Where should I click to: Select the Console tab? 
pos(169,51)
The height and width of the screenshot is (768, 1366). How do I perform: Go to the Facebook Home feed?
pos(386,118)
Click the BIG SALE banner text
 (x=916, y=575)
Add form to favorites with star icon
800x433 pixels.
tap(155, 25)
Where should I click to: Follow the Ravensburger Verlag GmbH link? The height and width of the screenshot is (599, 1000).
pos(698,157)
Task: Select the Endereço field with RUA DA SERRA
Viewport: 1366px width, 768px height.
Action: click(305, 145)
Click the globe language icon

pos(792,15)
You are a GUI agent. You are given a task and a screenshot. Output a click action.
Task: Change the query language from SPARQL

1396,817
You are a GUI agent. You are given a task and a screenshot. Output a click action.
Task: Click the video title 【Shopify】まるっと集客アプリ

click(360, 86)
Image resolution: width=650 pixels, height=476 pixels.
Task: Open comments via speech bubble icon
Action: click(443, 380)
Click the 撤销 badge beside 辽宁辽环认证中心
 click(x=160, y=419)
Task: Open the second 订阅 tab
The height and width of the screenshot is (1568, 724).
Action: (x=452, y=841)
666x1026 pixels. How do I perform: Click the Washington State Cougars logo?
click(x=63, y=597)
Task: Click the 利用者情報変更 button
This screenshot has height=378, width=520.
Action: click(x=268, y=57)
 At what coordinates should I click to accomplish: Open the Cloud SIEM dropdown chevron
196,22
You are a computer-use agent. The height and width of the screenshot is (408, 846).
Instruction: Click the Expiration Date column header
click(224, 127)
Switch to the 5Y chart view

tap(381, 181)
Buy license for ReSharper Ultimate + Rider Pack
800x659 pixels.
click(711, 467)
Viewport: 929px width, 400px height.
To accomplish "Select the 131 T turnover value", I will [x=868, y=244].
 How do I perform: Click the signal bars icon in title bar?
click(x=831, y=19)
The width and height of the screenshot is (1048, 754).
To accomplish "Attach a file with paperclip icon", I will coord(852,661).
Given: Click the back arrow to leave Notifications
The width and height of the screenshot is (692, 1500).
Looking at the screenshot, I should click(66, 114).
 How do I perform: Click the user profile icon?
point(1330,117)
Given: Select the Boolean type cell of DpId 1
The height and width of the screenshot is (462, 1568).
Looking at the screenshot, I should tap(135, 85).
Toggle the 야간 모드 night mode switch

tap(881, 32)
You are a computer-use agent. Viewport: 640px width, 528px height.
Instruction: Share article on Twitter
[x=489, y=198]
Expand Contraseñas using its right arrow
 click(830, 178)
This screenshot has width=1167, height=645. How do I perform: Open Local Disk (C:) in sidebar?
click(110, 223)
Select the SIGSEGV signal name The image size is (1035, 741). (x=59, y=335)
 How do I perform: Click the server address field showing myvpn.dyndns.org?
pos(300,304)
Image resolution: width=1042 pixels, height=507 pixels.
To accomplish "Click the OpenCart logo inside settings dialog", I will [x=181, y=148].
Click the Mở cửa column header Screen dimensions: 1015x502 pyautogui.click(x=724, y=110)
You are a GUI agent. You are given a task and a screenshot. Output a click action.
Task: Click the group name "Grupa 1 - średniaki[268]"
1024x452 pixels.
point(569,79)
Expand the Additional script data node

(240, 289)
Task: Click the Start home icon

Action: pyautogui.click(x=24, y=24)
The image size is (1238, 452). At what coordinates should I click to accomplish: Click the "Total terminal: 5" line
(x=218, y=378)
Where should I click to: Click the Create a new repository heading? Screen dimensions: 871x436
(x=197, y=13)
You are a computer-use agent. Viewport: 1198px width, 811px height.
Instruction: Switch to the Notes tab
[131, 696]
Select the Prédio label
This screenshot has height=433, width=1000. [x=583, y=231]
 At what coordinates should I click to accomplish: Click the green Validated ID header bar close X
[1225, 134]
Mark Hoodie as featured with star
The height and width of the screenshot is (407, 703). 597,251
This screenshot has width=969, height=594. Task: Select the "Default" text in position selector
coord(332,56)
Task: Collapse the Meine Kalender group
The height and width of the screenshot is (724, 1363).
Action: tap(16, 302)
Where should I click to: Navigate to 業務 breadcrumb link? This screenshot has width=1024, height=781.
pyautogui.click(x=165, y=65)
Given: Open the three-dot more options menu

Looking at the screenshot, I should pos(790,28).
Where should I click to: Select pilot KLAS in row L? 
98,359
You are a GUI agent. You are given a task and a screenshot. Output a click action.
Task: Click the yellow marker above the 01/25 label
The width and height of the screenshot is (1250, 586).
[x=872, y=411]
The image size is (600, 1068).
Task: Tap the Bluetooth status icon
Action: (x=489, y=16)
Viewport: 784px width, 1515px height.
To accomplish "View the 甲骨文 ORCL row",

INSTRUCTIONS FOR THE TASK ->
Starting at the line that has "Toggle the 야간 모드 night mode switch" and ending at the line that has "Image resolution: width=1042", please write out the lines above exactly, leaving out all others.

WRITTEN ANSWER ->
Toggle the 야간 모드 night mode switch

tap(881, 32)
You are a computer-use agent. Viewport: 640px width, 528px height.
Instruction: Share article on Twitter
[x=489, y=198]
Expand Contraseñas using its right arrow
 click(830, 178)
This screenshot has width=1167, height=645. How do I perform: Open Local Disk (C:) in sidebar?
click(110, 223)
Select the SIGSEGV signal name The image size is (1035, 741). (x=59, y=335)
 How do I perform: Click the server address field showing myvpn.dyndns.org?
pos(300,304)
Image resolution: width=1042 pixels, height=507 pixels.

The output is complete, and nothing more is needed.